Page extract:
# Eating EVERYTHING!



## Cb and Greed (Feb 24, 2012)

So my Greed has developed a new habit of eating everything. His bed liner (fleece), his paper towel tube, my clothes, he was even biting his wheel. and last night I caught him eating his litter paper towel and then anointing. He doesn't seem to be eating his poop, but chewing off pieces of the paper towel and putting in in his quills. I took the one he chewed up and put a clean one in the litter pan again, but he still ate it! I just left it empty because I can't use litter because he throws it everywhere and he seems to like eating paper towels. He does these things even with food in his bowl and doesn't ever bite anyone. Does anyone know what do do, I'm afraid he's gunna get sick from eating everything. And just a side note he is only about 7-8 weeks old just in case his age has to do with it.


----------



## alyssinreality (Jan 18, 2012)

What kind of food are you using? He may not like it.


----------



## shaelikestaquitos (Feb 2, 2010)

Sounds like your boy likes to anoint, not eating it :lol: It's common for hedgies to do that with new things. Do you was your liners, wheel, etc with scented soap? Maybe he likes the smell


----------



## moxieberry (Nov 30, 2011)

Is he actually eating (as in, swallowing) or just anointing? I agree with shaelikestaquitos - the way you describe it sounds more like self anointing; the "chewing" (if it can be called that) that goes along with anointing isn't really eating. More like they much it up in their mouth and make it into a froth with their saliva, then spread it on themselves. Some hedgehogs aren't the best choice for using paper towel with, because they'll rip it up or pull it out of their litter pan, and since I can't think of anything you can change if he likes to anoint with that, you might want to try another kind of litter - or it could be that just taping the paper towel down so it's not as accessible will do the trick. For everything else, I agree that you should consider the possible source of smells on the items that could be causing this reaction, because the majority of anointing is associated with a new or particularly strong/interesting smell. Consider what you wash the fleece and your clothes with, what you use to clean the wheel, etc. Also, some hedgehogs will anoint repeatedly every time they encounter a specific thing, and some will only do it the first time, and then not be as interested/excited after they're familiar with whatever it is.

Information shown:

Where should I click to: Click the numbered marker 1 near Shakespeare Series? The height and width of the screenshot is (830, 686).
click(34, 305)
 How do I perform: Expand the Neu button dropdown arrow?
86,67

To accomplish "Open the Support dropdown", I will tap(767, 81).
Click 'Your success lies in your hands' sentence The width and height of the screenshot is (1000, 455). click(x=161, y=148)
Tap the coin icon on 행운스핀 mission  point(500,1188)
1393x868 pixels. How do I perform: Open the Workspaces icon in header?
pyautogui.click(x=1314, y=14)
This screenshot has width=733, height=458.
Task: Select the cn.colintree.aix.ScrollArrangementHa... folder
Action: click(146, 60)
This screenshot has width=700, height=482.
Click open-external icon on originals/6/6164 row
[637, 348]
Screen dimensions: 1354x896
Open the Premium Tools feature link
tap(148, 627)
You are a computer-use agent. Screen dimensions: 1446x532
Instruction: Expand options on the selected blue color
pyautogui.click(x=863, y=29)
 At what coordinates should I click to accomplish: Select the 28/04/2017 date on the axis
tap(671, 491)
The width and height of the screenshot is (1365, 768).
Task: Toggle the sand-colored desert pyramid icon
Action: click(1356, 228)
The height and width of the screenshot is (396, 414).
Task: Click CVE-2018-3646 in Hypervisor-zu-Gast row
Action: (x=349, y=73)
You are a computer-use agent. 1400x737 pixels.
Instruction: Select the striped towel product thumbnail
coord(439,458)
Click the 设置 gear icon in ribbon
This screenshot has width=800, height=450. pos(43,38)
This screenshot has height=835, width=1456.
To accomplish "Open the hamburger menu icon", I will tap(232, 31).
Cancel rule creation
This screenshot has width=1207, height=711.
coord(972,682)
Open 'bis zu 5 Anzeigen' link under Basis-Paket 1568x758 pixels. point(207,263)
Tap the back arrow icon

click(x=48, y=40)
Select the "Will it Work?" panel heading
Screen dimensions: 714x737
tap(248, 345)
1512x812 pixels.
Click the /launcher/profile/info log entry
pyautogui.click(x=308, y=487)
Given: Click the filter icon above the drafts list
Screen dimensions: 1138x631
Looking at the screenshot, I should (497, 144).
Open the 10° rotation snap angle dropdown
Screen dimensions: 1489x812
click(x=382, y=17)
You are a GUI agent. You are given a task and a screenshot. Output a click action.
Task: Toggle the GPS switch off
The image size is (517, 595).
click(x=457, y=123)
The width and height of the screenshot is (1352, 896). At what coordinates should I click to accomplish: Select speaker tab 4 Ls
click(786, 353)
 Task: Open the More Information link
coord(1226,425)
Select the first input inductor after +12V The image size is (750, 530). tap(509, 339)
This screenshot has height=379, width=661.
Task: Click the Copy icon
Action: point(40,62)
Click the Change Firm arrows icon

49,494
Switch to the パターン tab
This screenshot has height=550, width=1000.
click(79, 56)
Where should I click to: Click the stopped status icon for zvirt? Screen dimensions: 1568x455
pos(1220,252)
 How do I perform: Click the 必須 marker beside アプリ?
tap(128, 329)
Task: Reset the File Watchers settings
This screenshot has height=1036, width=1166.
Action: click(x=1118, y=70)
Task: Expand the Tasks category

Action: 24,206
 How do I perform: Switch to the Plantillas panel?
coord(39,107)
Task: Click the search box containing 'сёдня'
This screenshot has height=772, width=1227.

Exercise instructions: Continue the forum thread about the young hedgehog that chews and anoints with everything, picking up after its final post.

The output:
----------



## Cb and Greed (Feb 24, 2012)

I don't think he is swallowing anything bc I keep finding pieces of whatever he chewed in his quills. I've only had him for 9 days so he may still be getting used to the smells. I'll see wat he does with the paper towel taped down. Thanx guys!


----------



## moxieberry (Nov 30, 2011)

Yeah, as long as he's just anointing and not swallowing anything, it's not going to be a health problem. Might be messy, but I imagine as he gets more used to his surroundings he won't do it as much. If you wash the fleece liners or anything else in his cage with scented detergent/soap, using unscented would probably help.

We use a little bit of double-sided tape at the corners of the paper towel on Ares' litter pan, not because he was chewing on it, but every time he would get off his wheel or crawl under it, the towel would get pulled partway off from his movements. A sticky-side-out loop of tape at each corner or whatever would work just the same.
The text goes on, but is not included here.